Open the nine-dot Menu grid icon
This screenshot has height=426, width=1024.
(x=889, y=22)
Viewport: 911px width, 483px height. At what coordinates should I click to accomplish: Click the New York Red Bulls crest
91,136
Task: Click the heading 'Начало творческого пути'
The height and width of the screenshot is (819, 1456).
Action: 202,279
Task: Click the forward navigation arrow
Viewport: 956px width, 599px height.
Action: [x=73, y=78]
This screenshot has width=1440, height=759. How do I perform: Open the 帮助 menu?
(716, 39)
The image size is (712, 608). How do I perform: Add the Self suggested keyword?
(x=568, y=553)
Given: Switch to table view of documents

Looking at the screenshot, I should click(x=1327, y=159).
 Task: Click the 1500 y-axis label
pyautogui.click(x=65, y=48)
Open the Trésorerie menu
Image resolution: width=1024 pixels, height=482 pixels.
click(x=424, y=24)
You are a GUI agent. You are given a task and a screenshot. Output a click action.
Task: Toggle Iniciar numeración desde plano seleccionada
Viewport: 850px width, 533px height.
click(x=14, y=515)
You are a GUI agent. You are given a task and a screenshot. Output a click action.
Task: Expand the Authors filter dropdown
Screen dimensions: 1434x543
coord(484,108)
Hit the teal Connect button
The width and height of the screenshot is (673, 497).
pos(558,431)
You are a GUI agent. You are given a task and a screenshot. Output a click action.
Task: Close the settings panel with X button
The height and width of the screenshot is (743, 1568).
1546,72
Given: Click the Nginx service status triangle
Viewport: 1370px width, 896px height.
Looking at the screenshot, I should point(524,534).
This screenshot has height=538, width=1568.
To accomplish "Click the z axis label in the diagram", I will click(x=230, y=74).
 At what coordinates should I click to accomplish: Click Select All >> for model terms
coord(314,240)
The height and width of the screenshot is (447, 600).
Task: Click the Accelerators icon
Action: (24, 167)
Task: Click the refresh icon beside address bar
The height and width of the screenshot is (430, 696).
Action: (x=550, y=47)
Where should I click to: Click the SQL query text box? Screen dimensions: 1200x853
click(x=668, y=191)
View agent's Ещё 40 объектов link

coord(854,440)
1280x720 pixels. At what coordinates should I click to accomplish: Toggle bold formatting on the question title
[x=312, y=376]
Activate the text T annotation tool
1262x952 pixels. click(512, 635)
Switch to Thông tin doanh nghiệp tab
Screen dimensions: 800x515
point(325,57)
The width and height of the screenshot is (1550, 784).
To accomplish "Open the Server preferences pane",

== == ==

Scan the data above for the string "button". Copy every line in which it appears.

RESULT:
Hit the teal Connect button
Task: Close the settings panel with X button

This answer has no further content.